NBK meets capital ratios as net earnings double to Sh2.3bn

National Bank of Kenya

National Bank of Kenya branch on Kenyatta Avenue Nairobi.

Photo credit: File | Nation

National Bank of Kenya (NBK)’s net profit for the year ended December 2025 more than doubled to Sh2.3 billion from Sh1 billion posted a year earlier, despite its core business shrinking.

NBK, which was acquired last year by Nigeria’s Access Bank Plc from KCB Group, cut its loan loss provisions by 37 percent to Sh2.91 billion, after slashing its bad debts by nearly half.
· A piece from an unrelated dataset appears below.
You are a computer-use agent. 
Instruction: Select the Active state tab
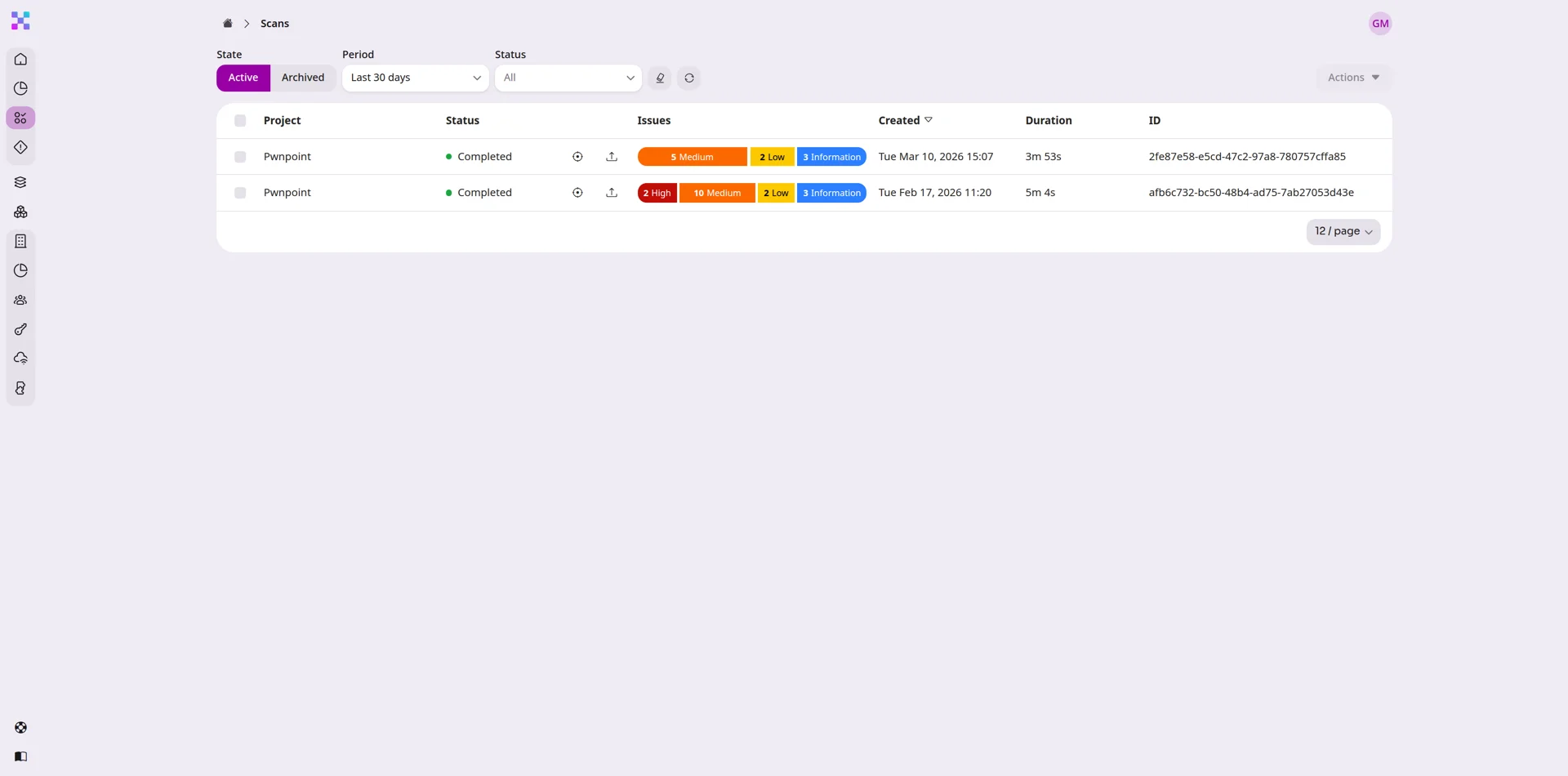pyautogui.click(x=243, y=78)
Its non-performing loans dropped to Sh15.6 billion from Sh30.7 billion which management attributed to cherry picking during acquisition and enhanced recoveries.

The bank’s loan book shrunk 32.2 percent to Sh50.7 billion from Sh74.8 billion attributed to change in lending strategy.
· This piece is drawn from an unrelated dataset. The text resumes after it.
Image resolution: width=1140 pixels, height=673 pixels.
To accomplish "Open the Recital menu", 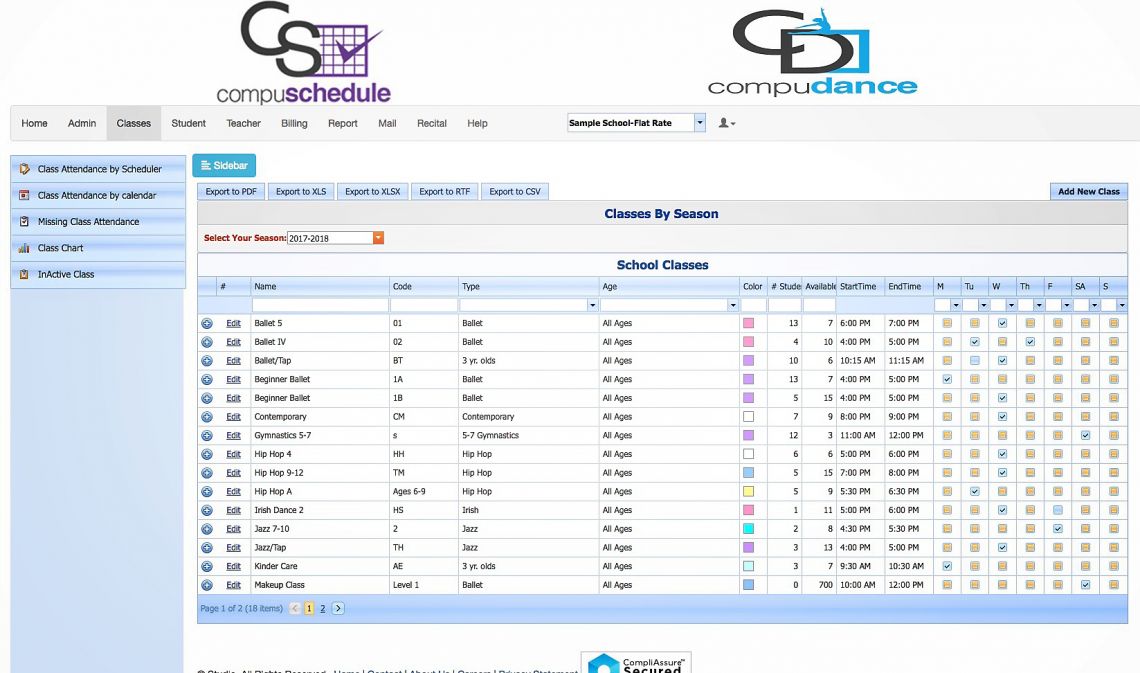I will tap(432, 124).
“The bank’s performance reflects disciplined execution of our turnaround priorities and a sustained focus on strengthening the balance sheet, improving asset quality and enhancing operational efficiency,” said George Odhiambo, NBK’s Managing Director.
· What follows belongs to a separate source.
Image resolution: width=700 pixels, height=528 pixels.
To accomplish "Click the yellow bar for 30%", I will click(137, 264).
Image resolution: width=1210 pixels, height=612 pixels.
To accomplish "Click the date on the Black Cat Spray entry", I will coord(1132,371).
“Net loans and advances stood at Sh51 billion, down from Sh75 billion, largely due to acquisition-related asset transfers and the bank’s deliberate shift towards a more risk‑adjusted lending strategy.”

The bank did not declare a dividend with the retained earnings improving its core capital position, while lowering its accumulated losses to Sh2.4 billion from Sh5.8 billion.

Its core capital rose by Sh3.3 billion giving it room to grow its deposit base which expanded 7.7 percent to Sh106.1 billion. The deposits were invested in government securities which rose by 23.1 percent to Sh60 billion, while lowering its borrowing from other institutions. Reliance on its own cash saw the bank lower interest paid to other banking institutions to Sh919 million from Sh2.25 billion.

Shrinking of the bank’s loan book improved NBK’s capital adequacy ratios which had fallen below regulatory minimums as at end of 2024.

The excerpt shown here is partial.